Written problem: Copy these lines word for word, beginning with the first line of the entries and continuing through the line that contains "Action: click(x=99, y=77)". Both of those lines are included.

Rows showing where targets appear
* * * * * * * * *
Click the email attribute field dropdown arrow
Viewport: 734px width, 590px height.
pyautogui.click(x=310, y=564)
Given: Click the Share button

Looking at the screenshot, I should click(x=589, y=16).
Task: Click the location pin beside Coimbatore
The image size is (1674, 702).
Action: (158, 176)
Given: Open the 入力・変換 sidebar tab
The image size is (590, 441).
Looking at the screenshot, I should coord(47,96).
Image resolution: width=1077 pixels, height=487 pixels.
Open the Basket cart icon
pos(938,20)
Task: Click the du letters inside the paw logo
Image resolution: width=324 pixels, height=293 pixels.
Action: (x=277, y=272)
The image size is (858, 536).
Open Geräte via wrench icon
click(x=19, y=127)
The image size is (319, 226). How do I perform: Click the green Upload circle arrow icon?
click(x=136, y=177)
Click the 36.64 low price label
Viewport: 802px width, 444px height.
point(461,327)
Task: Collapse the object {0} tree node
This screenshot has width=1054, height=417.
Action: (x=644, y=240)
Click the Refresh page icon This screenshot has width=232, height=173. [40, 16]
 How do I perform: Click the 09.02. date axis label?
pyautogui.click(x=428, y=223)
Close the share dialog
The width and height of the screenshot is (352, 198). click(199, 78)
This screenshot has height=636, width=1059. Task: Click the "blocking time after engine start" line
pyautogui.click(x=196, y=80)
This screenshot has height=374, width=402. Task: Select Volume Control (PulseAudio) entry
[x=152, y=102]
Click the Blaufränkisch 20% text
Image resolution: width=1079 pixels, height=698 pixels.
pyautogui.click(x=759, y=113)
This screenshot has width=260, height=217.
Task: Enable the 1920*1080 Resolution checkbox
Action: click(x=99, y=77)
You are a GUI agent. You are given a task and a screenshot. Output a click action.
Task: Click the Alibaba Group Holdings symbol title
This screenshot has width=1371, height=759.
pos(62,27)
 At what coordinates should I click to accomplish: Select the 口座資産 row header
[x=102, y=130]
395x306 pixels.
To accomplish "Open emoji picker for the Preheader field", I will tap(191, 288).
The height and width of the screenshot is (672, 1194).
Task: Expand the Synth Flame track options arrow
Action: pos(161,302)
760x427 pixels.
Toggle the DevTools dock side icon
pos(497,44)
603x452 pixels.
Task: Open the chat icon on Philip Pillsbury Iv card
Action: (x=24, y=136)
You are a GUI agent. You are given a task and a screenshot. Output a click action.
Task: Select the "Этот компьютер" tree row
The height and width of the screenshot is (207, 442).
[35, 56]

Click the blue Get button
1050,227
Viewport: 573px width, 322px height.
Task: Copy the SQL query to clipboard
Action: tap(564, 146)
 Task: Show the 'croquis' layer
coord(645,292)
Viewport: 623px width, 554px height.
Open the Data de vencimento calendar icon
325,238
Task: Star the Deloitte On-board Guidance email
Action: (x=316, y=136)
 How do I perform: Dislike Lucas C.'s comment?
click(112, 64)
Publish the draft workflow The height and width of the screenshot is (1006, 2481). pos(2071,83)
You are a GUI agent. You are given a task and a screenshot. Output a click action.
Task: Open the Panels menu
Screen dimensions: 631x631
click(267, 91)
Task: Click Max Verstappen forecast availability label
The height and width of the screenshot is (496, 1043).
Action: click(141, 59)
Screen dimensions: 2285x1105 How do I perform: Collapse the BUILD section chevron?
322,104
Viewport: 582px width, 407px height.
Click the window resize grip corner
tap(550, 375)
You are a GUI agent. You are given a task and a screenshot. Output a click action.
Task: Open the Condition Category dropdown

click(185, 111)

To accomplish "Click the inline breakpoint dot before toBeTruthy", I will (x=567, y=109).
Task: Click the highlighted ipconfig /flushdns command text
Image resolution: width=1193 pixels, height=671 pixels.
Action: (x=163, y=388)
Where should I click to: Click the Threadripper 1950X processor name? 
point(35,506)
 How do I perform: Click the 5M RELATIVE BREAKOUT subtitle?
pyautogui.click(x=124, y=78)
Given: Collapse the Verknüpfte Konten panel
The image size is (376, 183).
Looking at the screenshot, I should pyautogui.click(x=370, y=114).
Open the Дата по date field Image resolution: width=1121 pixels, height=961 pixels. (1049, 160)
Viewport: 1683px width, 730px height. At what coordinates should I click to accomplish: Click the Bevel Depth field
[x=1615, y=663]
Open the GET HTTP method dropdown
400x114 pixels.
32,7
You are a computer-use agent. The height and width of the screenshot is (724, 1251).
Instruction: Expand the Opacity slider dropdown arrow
* * * * * * * * *
Final result:
Click the email attribute field dropdown arrow
Viewport: 734px width, 590px height.
pyautogui.click(x=310, y=564)
Given: Click the Share button

Looking at the screenshot, I should click(x=589, y=16).
Task: Click the location pin beside Coimbatore
The image size is (1674, 702).
Action: (158, 176)
Given: Open the 入力・変換 sidebar tab
The image size is (590, 441).
Looking at the screenshot, I should coord(47,96).
Image resolution: width=1077 pixels, height=487 pixels.
Open the Basket cart icon
pos(938,20)
Task: Click the du letters inside the paw logo
Image resolution: width=324 pixels, height=293 pixels.
Action: (x=277, y=272)
The image size is (858, 536).
Open Geräte via wrench icon
click(x=19, y=127)
The image size is (319, 226). How do I perform: Click the green Upload circle arrow icon?
click(x=136, y=177)
Click the 36.64 low price label
Viewport: 802px width, 444px height.
point(461,327)
Task: Collapse the object {0} tree node
This screenshot has width=1054, height=417.
Action: (x=644, y=240)
Click the Refresh page icon This screenshot has width=232, height=173. [40, 16]
 How do I perform: Click the 09.02. date axis label?
pyautogui.click(x=428, y=223)
Close the share dialog
The width and height of the screenshot is (352, 198). click(199, 78)
This screenshot has height=636, width=1059. Task: Click the "blocking time after engine start" line
pyautogui.click(x=196, y=80)
This screenshot has height=374, width=402. Task: Select Volume Control (PulseAudio) entry
[x=152, y=102]
Click the Blaufränkisch 20% text
Image resolution: width=1079 pixels, height=698 pixels.
pyautogui.click(x=759, y=113)
This screenshot has width=260, height=217.
Task: Enable the 1920*1080 Resolution checkbox
Action: click(x=99, y=77)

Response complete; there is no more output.